→ Exercise
Print every one of the records verbatim, omitting nothing.

....

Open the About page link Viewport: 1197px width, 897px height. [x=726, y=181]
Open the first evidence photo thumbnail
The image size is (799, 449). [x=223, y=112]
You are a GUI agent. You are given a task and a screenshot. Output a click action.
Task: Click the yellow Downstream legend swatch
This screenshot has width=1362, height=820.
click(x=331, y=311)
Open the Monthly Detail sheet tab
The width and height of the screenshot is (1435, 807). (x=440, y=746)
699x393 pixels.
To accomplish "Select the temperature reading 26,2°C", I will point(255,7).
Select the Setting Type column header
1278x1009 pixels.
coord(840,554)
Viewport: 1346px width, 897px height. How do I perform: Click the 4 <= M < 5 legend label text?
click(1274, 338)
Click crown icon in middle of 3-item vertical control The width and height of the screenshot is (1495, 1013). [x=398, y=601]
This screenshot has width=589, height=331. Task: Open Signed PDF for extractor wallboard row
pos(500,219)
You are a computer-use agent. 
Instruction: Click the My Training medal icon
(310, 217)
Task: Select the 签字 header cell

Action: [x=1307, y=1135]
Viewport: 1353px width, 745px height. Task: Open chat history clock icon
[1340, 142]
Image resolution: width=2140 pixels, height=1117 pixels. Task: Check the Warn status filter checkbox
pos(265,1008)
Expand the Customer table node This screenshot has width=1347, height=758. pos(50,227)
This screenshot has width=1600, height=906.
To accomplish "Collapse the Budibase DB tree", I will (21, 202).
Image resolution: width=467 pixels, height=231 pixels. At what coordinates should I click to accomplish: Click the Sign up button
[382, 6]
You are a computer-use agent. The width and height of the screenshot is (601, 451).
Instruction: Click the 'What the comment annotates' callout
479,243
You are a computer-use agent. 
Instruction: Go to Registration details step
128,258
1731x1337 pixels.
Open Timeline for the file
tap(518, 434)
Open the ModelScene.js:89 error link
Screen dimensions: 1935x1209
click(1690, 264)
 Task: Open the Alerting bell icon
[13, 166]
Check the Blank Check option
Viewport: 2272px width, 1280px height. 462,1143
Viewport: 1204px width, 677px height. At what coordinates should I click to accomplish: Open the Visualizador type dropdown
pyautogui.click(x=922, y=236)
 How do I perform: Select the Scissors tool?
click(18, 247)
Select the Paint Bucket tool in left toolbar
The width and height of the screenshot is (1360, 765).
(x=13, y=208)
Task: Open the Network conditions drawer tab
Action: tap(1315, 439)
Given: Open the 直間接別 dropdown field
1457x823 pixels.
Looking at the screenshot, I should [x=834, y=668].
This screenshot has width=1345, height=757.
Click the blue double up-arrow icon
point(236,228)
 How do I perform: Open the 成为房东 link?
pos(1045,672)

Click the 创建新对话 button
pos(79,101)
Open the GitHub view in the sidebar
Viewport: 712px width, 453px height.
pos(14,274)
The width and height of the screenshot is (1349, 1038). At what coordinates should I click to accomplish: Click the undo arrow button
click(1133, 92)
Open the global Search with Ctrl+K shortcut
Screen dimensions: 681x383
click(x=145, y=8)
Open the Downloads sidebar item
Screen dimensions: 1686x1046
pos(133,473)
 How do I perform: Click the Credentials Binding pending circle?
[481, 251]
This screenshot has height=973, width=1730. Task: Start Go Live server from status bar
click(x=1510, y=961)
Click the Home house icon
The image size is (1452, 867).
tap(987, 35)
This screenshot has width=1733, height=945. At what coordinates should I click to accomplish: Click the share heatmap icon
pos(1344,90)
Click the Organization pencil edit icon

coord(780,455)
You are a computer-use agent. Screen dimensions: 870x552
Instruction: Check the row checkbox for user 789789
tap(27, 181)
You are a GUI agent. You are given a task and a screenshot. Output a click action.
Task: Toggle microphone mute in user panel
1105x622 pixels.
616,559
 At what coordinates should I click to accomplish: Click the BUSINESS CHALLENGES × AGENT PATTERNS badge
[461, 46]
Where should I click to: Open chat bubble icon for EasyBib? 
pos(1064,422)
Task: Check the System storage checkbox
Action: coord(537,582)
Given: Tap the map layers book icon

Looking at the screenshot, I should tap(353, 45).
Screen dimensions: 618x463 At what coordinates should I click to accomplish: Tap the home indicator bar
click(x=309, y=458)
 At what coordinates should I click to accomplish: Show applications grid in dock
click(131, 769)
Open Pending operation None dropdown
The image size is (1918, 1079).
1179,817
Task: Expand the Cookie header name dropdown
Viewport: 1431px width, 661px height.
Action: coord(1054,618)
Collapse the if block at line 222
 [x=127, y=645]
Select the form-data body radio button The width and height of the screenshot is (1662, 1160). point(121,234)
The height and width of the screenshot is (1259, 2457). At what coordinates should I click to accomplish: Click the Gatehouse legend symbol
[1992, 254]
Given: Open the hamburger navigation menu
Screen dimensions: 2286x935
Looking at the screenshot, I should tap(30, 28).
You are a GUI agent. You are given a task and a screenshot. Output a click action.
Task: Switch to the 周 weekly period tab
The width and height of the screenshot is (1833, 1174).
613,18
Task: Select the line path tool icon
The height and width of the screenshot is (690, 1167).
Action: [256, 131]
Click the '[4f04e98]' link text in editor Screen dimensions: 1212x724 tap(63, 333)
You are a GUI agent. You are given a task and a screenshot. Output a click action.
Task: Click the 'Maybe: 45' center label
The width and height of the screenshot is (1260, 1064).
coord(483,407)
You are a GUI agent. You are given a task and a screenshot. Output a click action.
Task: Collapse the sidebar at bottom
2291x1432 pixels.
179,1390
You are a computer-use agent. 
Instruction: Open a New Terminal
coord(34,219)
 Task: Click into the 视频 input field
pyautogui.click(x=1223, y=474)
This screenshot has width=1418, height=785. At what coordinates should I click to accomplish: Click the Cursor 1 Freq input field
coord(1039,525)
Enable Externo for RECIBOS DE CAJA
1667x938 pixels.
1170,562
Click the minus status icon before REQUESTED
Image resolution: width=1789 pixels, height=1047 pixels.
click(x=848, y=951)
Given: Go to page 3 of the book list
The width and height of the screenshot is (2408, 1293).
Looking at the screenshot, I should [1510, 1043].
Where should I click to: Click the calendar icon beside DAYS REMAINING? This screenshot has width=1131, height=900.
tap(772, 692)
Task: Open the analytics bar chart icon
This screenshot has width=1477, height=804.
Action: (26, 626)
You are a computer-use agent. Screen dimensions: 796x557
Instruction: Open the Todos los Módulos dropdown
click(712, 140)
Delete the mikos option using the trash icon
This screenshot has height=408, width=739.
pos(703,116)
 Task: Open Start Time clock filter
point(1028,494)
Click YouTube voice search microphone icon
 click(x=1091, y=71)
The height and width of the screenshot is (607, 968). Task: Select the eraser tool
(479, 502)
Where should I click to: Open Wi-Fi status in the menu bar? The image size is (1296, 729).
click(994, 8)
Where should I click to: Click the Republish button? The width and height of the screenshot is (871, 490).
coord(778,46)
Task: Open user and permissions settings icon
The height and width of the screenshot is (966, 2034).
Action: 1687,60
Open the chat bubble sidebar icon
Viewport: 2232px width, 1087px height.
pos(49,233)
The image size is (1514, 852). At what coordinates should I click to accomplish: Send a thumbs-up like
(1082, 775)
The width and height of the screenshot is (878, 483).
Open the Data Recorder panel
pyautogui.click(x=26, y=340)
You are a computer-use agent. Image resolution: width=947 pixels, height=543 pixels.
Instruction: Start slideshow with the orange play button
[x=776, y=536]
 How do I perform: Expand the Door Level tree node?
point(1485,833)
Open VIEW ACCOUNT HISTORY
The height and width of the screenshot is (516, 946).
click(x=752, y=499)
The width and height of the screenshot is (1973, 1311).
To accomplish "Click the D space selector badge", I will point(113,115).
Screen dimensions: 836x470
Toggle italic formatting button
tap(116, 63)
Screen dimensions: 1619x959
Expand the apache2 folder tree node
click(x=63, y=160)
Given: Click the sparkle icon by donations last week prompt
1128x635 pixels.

....

→ The completed task
Open the About page link Viewport: 1197px width, 897px height. [x=726, y=181]
Open the first evidence photo thumbnail
The image size is (799, 449). [x=223, y=112]
You are a GUI agent. You are given a task and a screenshot. Output a click action.
Task: Click the yellow Downstream legend swatch
This screenshot has width=1362, height=820.
click(x=331, y=311)
Open the Monthly Detail sheet tab
The width and height of the screenshot is (1435, 807). (x=440, y=746)
699x393 pixels.
To accomplish "Select the temperature reading 26,2°C", I will point(255,7).
Select the Setting Type column header
1278x1009 pixels.
coord(840,554)
Viewport: 1346px width, 897px height. How do I perform: Click the 4 <= M < 5 legend label text?
click(1274, 338)
Click crown icon in middle of 3-item vertical control The width and height of the screenshot is (1495, 1013). [x=398, y=601]
This screenshot has width=589, height=331. Task: Open Signed PDF for extractor wallboard row
pos(500,219)
You are a computer-use agent. 
Instruction: Click the My Training medal icon
(310, 217)
Task: Select the 签字 header cell

Action: [x=1307, y=1135]
Viewport: 1353px width, 745px height. Task: Open chat history clock icon
[1340, 142]
Image resolution: width=2140 pixels, height=1117 pixels. Task: Check the Warn status filter checkbox
pos(265,1008)
Expand the Customer table node This screenshot has width=1347, height=758. pos(50,227)
This screenshot has width=1600, height=906.
To accomplish "Collapse the Budibase DB tree", I will (21, 202).
Image resolution: width=467 pixels, height=231 pixels. At what coordinates should I click to accomplish: Click the Sign up button
[382, 6]
You are a computer-use agent. The width and height of the screenshot is (601, 451).
Instruction: Click the 'What the comment annotates' callout
479,243
You are a computer-use agent. 
Instruction: Go to Registration details step
128,258
1731x1337 pixels.
Open Timeline for the file
tap(518, 434)
Open the ModelScene.js:89 error link
Screen dimensions: 1935x1209
click(1690, 264)
 Task: Open the Alerting bell icon
[13, 166]
Check the Blank Check option
Viewport: 2272px width, 1280px height. 462,1143
Viewport: 1204px width, 677px height. At what coordinates should I click to accomplish: Open the Visualizador type dropdown
pyautogui.click(x=922, y=236)
 How do I perform: Select the Scissors tool?
click(18, 247)
Select the Paint Bucket tool in left toolbar
The width and height of the screenshot is (1360, 765).
(x=13, y=208)
Task: Open the Network conditions drawer tab
Action: tap(1315, 439)
Given: Open the 直間接別 dropdown field
1457x823 pixels.
Looking at the screenshot, I should [x=834, y=668].
This screenshot has width=1345, height=757.
Click the blue double up-arrow icon
point(236,228)
 How do I perform: Open the 成为房东 link?
pos(1045,672)

Click the 创建新对话 button
pos(79,101)
Open the GitHub view in the sidebar
Viewport: 712px width, 453px height.
pos(14,274)
The width and height of the screenshot is (1349, 1038). At what coordinates should I click to accomplish: Click the undo arrow button
click(1133, 92)
Open the global Search with Ctrl+K shortcut
Screen dimensions: 681x383
click(x=145, y=8)
Open the Downloads sidebar item
Screen dimensions: 1686x1046
pos(133,473)
 How do I perform: Click the Credentials Binding pending circle?
[481, 251]
This screenshot has height=973, width=1730. Task: Start Go Live server from status bar
click(x=1510, y=961)
Click the Home house icon
The image size is (1452, 867).
tap(987, 35)
This screenshot has width=1733, height=945. At what coordinates should I click to accomplish: Click the share heatmap icon
pos(1344,90)
Click the Organization pencil edit icon

coord(780,455)
You are a computer-use agent. Screen dimensions: 870x552
Instruction: Check the row checkbox for user 789789
tap(27, 181)
You are a GUI agent. You are given a task and a screenshot. Output a click action.
Task: Toggle microphone mute in user panel
1105x622 pixels.
616,559
 At what coordinates should I click to accomplish: Click the BUSINESS CHALLENGES × AGENT PATTERNS badge
[461, 46]
Where should I click to: Open chat bubble icon for EasyBib? 
pos(1064,422)
Task: Check the System storage checkbox
Action: coord(537,582)
Given: Tap the map layers book icon

Looking at the screenshot, I should tap(353, 45).
Screen dimensions: 618x463 At what coordinates should I click to accomplish: Tap the home indicator bar
click(x=309, y=458)
 At what coordinates should I click to accomplish: Show applications grid in dock
click(131, 769)
Open Pending operation None dropdown
The image size is (1918, 1079).
1179,817
Task: Expand the Cookie header name dropdown
Viewport: 1431px width, 661px height.
Action: coord(1054,618)
Collapse the if block at line 222
 [x=127, y=645]
Select the form-data body radio button The width and height of the screenshot is (1662, 1160). point(121,234)
The height and width of the screenshot is (1259, 2457). At what coordinates should I click to accomplish: Click the Gatehouse legend symbol
[1992, 254]
Given: Open the hamburger navigation menu
Screen dimensions: 2286x935
Looking at the screenshot, I should tap(30, 28).
You are a GUI agent. You are given a task and a screenshot. Output a click action.
Task: Switch to the 周 weekly period tab
The width and height of the screenshot is (1833, 1174).
613,18
Task: Select the line path tool icon
The height and width of the screenshot is (690, 1167).
Action: [256, 131]
Click the '[4f04e98]' link text in editor Screen dimensions: 1212x724 tap(63, 333)
You are a GUI agent. You are given a task and a screenshot. Output a click action.
Task: Click the 'Maybe: 45' center label
The width and height of the screenshot is (1260, 1064).
coord(483,407)
You are a GUI agent. You are given a task and a screenshot. Output a click action.
Task: Collapse the sidebar at bottom
2291x1432 pixels.
179,1390
You are a computer-use agent. 
Instruction: Open a New Terminal
coord(34,219)
 Task: Click into the 视频 input field
pyautogui.click(x=1223, y=474)
This screenshot has width=1418, height=785. At what coordinates should I click to accomplish: Click the Cursor 1 Freq input field
coord(1039,525)
Enable Externo for RECIBOS DE CAJA
1667x938 pixels.
1170,562
Click the minus status icon before REQUESTED
Image resolution: width=1789 pixels, height=1047 pixels.
click(x=848, y=951)
Given: Go to page 3 of the book list
The width and height of the screenshot is (2408, 1293).
Looking at the screenshot, I should [1510, 1043].
Where should I click to: Click the calendar icon beside DAYS REMAINING? This screenshot has width=1131, height=900.
tap(772, 692)
Task: Open the analytics bar chart icon
This screenshot has width=1477, height=804.
Action: (26, 626)
You are a computer-use agent. Screen dimensions: 796x557
Instruction: Open the Todos los Módulos dropdown
click(712, 140)
Delete the mikos option using the trash icon
This screenshot has height=408, width=739.
pos(703,116)
 Task: Open Start Time clock filter
point(1028,494)
Click YouTube voice search microphone icon
 click(x=1091, y=71)
The height and width of the screenshot is (607, 968). Task: Select the eraser tool
(479, 502)
Where should I click to: Open Wi-Fi status in the menu bar? The image size is (1296, 729).
click(994, 8)
Where should I click to: Click the Republish button? The width and height of the screenshot is (871, 490).
coord(778,46)
Task: Open user and permissions settings icon
The height and width of the screenshot is (966, 2034).
Action: 1687,60
Open the chat bubble sidebar icon
Viewport: 2232px width, 1087px height.
pos(49,233)
The image size is (1514, 852). At what coordinates should I click to accomplish: Send a thumbs-up like
(1082, 775)
The width and height of the screenshot is (878, 483).
Open the Data Recorder panel
pyautogui.click(x=26, y=340)
You are a computer-use agent. Image resolution: width=947 pixels, height=543 pixels.
Instruction: Start slideshow with the orange play button
[x=776, y=536]
 How do I perform: Expand the Door Level tree node?
point(1485,833)
Open VIEW ACCOUNT HISTORY
The height and width of the screenshot is (516, 946).
click(x=752, y=499)
The width and height of the screenshot is (1973, 1311).
To accomplish "Click the D space selector badge", I will point(113,115).
Screen dimensions: 836x470
Toggle italic formatting button
tap(116, 63)
Screen dimensions: 1619x959
Expand the apache2 folder tree node
click(x=63, y=160)
Given: Click the sparkle icon by donations last week prompt
1128x635 pixels.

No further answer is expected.